Create a “Log in” button that will either open an SFSafariViewController
or launch a native browser. You’ll use the same parameters for the authorization request as described in Server-Side Apps.
For the redirect URL of the native app, on iOS, apps can register a custom URL scheme such as org.example.app://
so the application is launched whenever a URL with that scheme is visited. On Android, apps can register URL matching patterns which will launch the native app if a URL matching the pattern is visited.
Example
In this example we will create a simple iPhone application that obtains authorization to access a fictional API.
The app initiates the authorization request
To begin the authorization process, the app should have a “sign in” button. The link should be constructed as a full URL to the service’s authorization endpoint.
The authorization URL is usually in a format such as:
https://authorization-server.com/authorize ?client_id=eKNjzFFjH9A1ysYd &response_type=code &redirect_uri=com.example.app://auth &state=1234zyx
Note in this case the custom scheme of the redirect URL. iOS provides the ability for apps to register custom URL schemes. On Android, apps can instead match specific URL patterns so that the app is presented in a list of apps to handle when visiting a certain URL. On iOS, you should register the custom scheme you will be using in the app’s .plist
file.
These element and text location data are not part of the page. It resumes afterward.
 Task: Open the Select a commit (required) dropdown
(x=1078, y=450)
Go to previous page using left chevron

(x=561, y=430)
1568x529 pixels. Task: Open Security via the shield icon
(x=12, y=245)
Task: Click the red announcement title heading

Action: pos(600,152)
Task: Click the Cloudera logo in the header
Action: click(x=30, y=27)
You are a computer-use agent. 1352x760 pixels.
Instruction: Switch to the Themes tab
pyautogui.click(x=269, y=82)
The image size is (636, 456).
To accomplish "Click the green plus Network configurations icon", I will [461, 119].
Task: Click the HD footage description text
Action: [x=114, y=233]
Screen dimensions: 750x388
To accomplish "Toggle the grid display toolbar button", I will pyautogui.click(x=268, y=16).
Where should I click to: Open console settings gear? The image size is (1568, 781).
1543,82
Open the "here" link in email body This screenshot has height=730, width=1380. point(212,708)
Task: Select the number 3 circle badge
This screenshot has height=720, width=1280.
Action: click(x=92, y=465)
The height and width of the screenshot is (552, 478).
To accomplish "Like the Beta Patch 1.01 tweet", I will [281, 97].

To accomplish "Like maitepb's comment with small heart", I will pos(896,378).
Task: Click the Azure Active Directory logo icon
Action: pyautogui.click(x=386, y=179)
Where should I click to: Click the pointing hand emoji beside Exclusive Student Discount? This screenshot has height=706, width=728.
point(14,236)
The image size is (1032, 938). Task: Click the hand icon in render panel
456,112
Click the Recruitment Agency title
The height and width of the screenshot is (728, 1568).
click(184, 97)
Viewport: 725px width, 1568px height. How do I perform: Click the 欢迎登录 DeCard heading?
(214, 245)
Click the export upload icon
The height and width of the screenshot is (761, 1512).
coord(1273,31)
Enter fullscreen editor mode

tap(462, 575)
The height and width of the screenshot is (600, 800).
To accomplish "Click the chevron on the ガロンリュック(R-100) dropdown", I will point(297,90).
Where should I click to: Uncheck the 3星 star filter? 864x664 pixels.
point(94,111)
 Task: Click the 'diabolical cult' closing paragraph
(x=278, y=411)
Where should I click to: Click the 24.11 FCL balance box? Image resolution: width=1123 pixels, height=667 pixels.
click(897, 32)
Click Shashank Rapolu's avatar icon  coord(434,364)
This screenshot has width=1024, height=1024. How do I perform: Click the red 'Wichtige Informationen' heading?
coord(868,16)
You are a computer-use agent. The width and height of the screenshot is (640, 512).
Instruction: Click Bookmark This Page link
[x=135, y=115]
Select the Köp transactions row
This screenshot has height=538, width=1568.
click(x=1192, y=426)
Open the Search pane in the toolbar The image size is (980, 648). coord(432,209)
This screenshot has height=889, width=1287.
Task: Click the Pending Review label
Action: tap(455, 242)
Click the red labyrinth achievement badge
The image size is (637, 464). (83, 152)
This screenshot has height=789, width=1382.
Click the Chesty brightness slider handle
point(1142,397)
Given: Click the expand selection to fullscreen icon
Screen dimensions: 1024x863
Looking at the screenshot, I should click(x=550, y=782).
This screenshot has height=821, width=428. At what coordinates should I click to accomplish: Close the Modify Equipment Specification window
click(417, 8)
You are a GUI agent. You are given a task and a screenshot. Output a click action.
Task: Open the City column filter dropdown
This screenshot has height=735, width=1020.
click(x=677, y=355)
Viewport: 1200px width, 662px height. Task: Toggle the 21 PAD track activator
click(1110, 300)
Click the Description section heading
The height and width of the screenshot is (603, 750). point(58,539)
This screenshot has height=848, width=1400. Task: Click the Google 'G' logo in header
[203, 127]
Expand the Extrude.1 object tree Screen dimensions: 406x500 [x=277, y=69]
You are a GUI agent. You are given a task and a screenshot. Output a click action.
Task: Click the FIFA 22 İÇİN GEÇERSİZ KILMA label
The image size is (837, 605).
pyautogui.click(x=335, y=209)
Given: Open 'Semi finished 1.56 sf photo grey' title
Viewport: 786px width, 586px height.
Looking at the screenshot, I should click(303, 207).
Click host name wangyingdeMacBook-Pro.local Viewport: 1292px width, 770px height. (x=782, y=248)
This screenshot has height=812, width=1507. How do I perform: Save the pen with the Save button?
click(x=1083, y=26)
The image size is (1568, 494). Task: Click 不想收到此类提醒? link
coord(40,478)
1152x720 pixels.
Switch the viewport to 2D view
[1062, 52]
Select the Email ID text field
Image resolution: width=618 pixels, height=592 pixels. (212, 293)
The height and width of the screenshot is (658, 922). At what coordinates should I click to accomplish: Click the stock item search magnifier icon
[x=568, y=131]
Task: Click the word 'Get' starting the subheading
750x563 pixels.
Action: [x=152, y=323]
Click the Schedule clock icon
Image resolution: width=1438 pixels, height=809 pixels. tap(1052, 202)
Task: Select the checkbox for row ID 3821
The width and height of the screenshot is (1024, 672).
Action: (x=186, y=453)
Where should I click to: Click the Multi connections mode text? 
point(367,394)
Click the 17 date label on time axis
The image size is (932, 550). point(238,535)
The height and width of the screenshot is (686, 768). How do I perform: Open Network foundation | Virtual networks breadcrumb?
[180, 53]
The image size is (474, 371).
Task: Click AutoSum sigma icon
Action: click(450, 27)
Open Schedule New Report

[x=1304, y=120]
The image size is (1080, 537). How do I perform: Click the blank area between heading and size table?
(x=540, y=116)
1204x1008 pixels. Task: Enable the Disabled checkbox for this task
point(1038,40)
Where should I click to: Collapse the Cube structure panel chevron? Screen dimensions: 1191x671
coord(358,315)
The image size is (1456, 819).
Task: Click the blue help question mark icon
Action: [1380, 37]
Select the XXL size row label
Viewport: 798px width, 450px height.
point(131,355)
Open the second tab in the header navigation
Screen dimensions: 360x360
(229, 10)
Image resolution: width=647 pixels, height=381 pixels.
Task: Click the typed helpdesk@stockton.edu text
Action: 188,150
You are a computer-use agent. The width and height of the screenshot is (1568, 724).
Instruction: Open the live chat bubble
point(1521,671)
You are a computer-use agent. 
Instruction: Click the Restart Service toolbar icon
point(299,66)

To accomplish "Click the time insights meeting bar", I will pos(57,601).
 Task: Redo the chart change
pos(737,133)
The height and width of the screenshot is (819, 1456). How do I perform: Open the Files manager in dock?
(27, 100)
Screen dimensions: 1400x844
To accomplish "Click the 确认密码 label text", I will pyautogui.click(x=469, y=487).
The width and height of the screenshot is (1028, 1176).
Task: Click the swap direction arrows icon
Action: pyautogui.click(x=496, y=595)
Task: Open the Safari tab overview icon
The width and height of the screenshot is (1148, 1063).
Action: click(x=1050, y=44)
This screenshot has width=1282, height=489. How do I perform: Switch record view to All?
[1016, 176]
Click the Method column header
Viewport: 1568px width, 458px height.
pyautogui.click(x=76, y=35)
This will cause the device to launch your app any time a URL that begins with your custom scheme is visited, including from mobile Safari or from within other iOS apps.
When the user taps the “Sign In” button, the app should open the login URL in a SFSafariViewController
to open an embedded browser that shares system cookies. Using an embedded WebView
window within the app is considered extremely dangerous, as this provides the user no guarantee they are looking at the service’s own website, and is an easy source of a phishing attack. By using the SFSafariViewController
API, which shares the Safari cookies, you have the advantage of the user potentially already being signed in to the service as well.
The user approves the request
Upon being directed to the auth server, the user sees an authorization request shown below.

SFSafariViewController
. The “Done” button in the top right corner collapses the view and returns the user to the app.The service redirects the user back to the app
When the user finishes signing in, the service will redirect back to your app’s redirect URL, which in this case, has a custom scheme that will trigger the application:openURL:options:
method in your app delegate. The Location
header from the redirect will look something like the following, which will be passed in as the url
parameter to your method.
com.example.app://auth://auth?state=1234zyx &code=lS0KgilpRsT07qT_iMOg9bBSaWqODC1g061nSLsa8gV2GYtyynB6A
Your app should then parse out the authorization code from the URL, exchange the code for an access token, and dismiss the SFSafariViewController
. Exchanging the code for an access token is the same as in the Authorization Code flow, except without using the client secret.